- _Work order_
Exactly retype the opening line of the entries and every line after it, ending with the line that contains "The image size is (2154, 1151).". Skip all pictures.

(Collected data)
__________

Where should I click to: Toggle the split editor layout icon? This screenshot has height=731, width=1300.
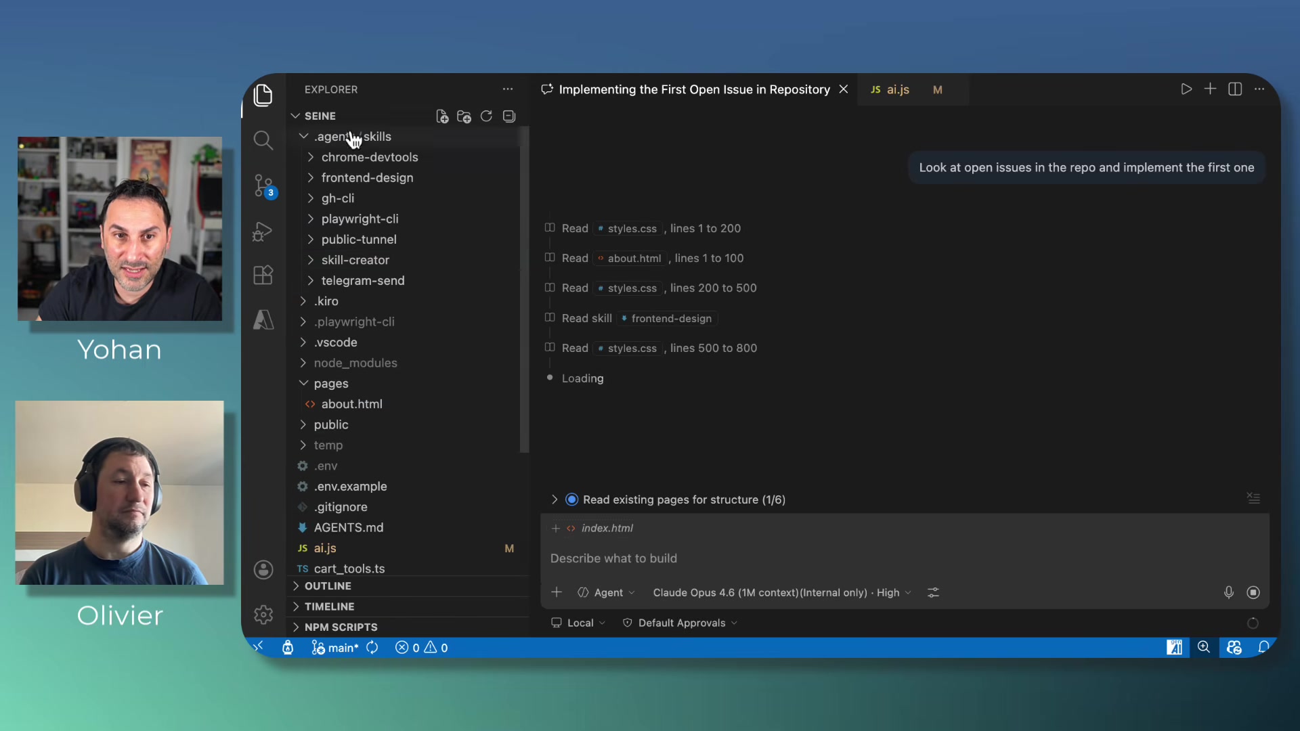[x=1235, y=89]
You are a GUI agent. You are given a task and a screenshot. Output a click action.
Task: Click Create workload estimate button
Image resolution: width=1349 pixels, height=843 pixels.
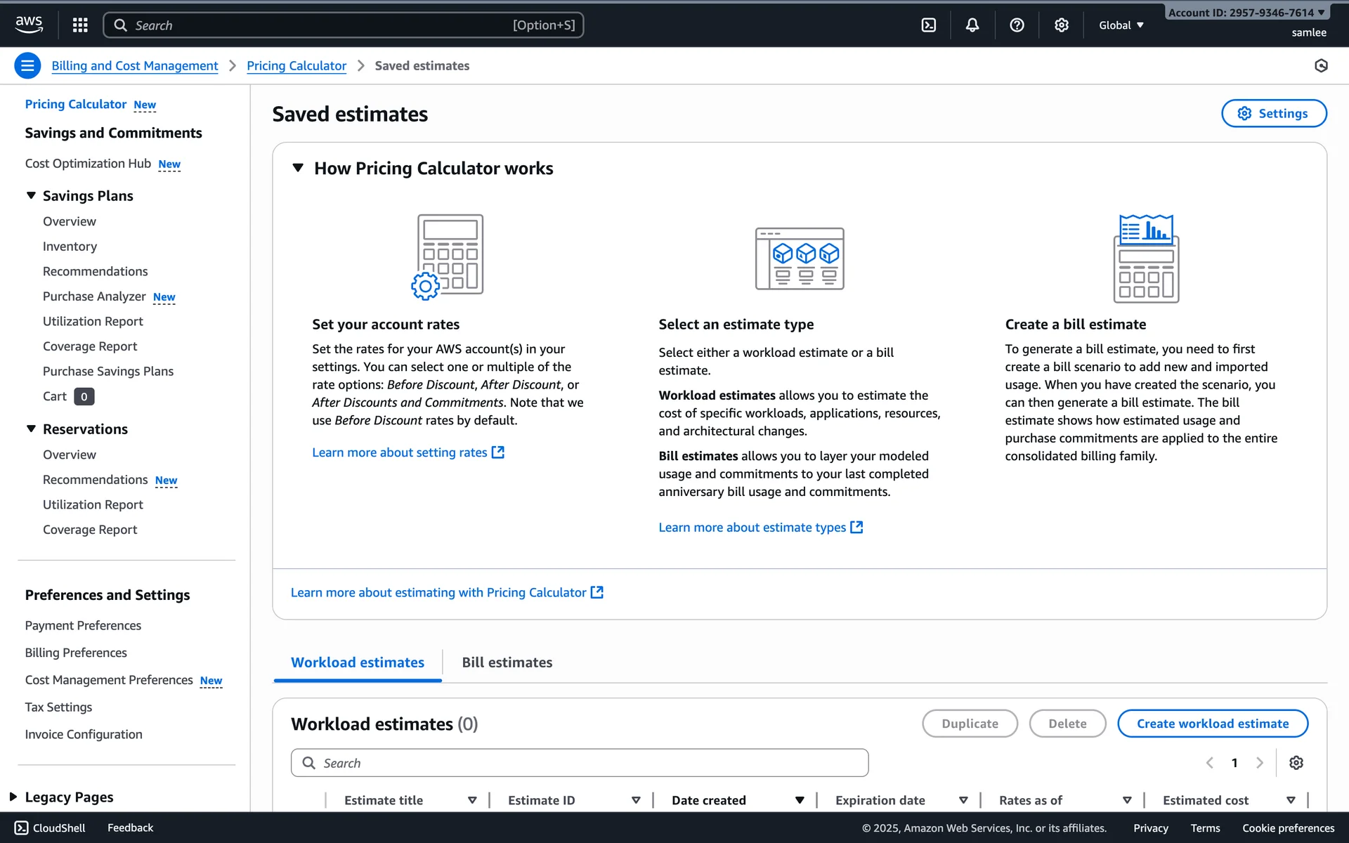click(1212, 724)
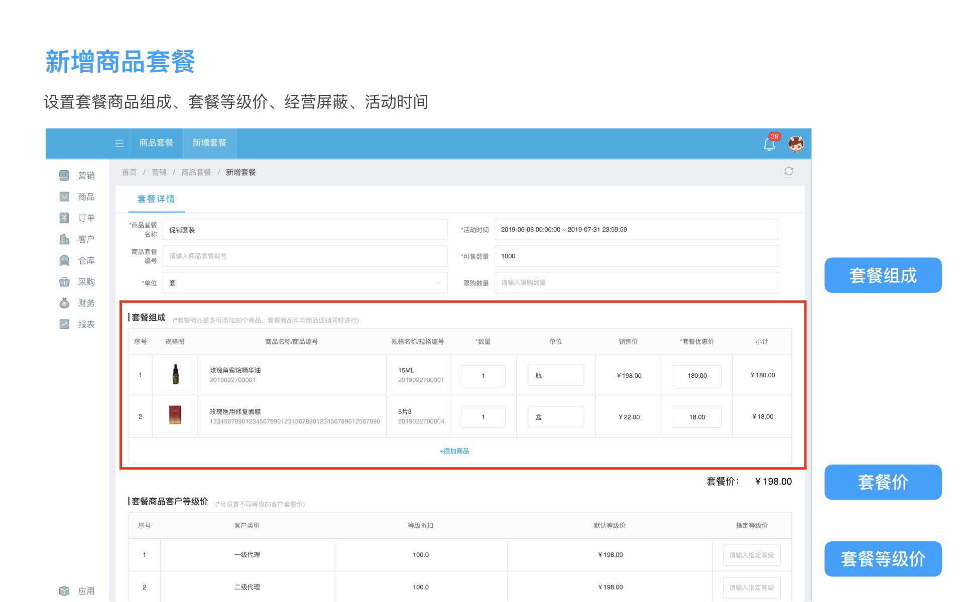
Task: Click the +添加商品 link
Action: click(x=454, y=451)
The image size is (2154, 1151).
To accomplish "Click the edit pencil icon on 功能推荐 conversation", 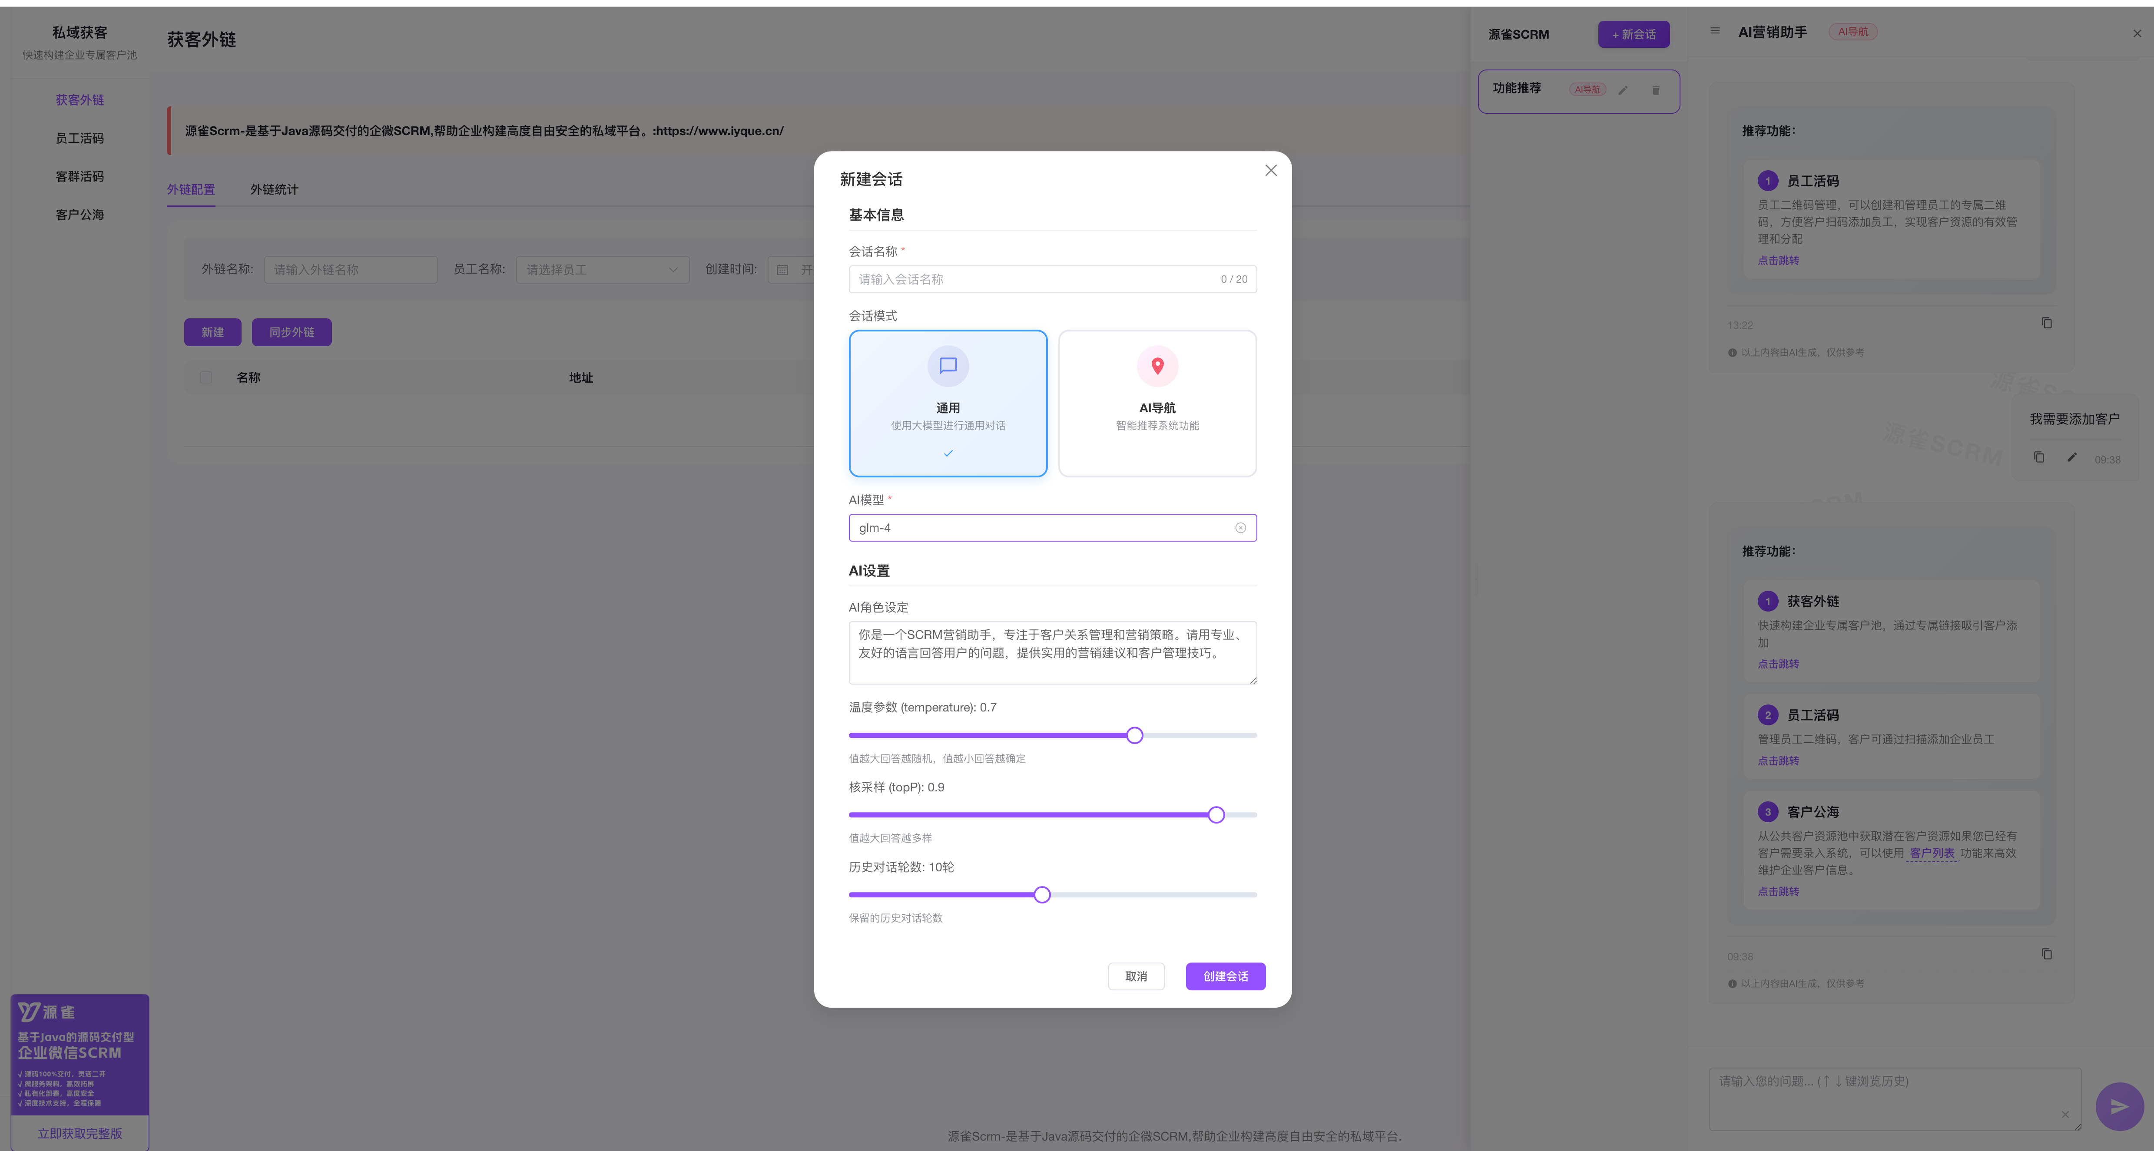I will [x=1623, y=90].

__________

- _Output for this exercise_
Where should I click to: Toggle the split editor layout icon? This screenshot has height=731, width=1300.
[x=1235, y=89]
You are a GUI agent. You are given a task and a screenshot. Output a click action.
Task: Click Create workload estimate button
Image resolution: width=1349 pixels, height=843 pixels.
click(1212, 724)
Task: Click the +添加商品 link
Action: click(x=454, y=451)
The image size is (2154, 1151).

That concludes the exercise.